Update: Time to see whether G17+ is serious about anything. Blic is reporting that G17+ vice president Dušan Petrović is inviting his own party, SPO and Nova Srbija to withdraw from the governing coalition if DSS does not come forward with a policy in ten days. "Let them decide whether they accept that Serbia return to isolation or whether they will take measures to prevent it," the paper quotes Mr Petrović as saying. Correction: Mr Petrović is a vice president of DS. Makes more sense. Nova Srbija has already declared that they have no intention of withdrawing from Mr Koštunica's coalition, while SPO declares that their preferred resolution is not that they leave the government, but that DS enter it. So clearly a lot of options are in play, and much of it seems to depend on how receptive G17+ and SPO are likely to be to coordinating their activity with their sometime opponents in DS. The worst case scenario? All the centrist parties leave, and DSS stays in power with the support of SRS. Too disgusting to conceive of, you say? They already made a similar deal with SPS, which is how Mr Koštunica was able to form a government in the first place.

Update2: Have a look at Gordana Suša's commentary in Nezavisne novine.

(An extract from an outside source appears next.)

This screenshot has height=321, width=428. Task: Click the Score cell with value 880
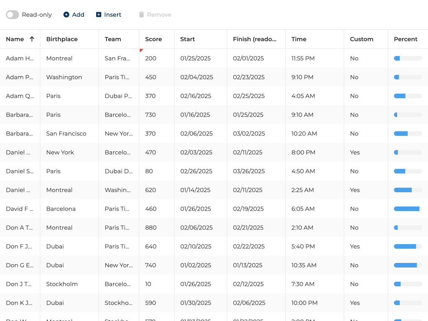[x=151, y=227]
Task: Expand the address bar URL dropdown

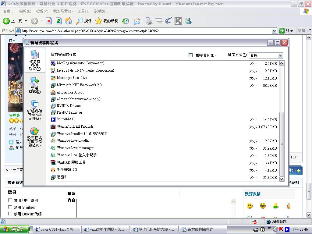Action: tap(274, 31)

Update3: Tomorrow's news today -- Danas is reporting from "circles close to the Serbian government" that the government has agreed with the State Department to arrest three generals indicted by ICTY if they do not appear voluntarily by 27 January. This is not the whole enchilada, but it is at least a bean. Either the coalition parties succeeded in pressuring DSS, or the whole conflict was a media spectacle. Or the "circles" are rolling out false information.

5 comments:

Anonymous said...

It's an interesting little situation.

New elections would be great for the Democrats -- Tadic is relatively popular, and enough time has passed for the grossest offenses of the last administration to begin to fade in memory. They would make gains.

Less good for G17, whose urban-educated-technocrat base is pretty fixed. They won't gain by new elections, and might lose if there's a backlash. So they'll bitch and moan, but stay put.

Radicals, hey, they're good either way -- as long as much of Serbia is still in sacred victim mode, they'll do just fine.

Socialists, huh-uh; they're still alarmed at how badly they did last time, just squeaking in. If they don't get 5% of the vote, they're gone forever.

IMO it all comes down to the SPO, and you have a real divide there. The rank and file don't really want new elections just now. The public mood is not with them, and they know it. But Vuk hates Milosevic and all his works with a blinding passion, and he has a well-established track record of being a political spoiler. (Some think he has a touch of sacred victim complex in his own right.) So he may well try to lead his people out of government. If he does, at least some of them will follow.

(Oh, and the Hungarians support new elections. For what that's worth. The election law was amended to lower the threshold for ethnic-minority parties from 5% to 3%, basically in order to get some Hungarians into Parliament. So they're champing at the bit.)

Even _in extremis_, I don't see Kostunica jumping into bed with the Radicals. The Socialists, yeah, but they're a spent force; nobody imagines they're going to take Serbia back into a war, and the international community has shown that they don't mind them much. Also, they're not formally part of the government... they're just supporting it in Parliament, while picking up a few sub-Ministerial posts.

But the Radicals are something else. Note that Kostunica does still have something to lose here... US aid has been cut, but he can still strive for Eurorespectability. (The Europeans are being wisely opaque.) If he accepts the Radicals into government, he loses that chance. And I don't see the Radicals passively supporting a DSS-G17 government without demanding a few Ministries for themselves.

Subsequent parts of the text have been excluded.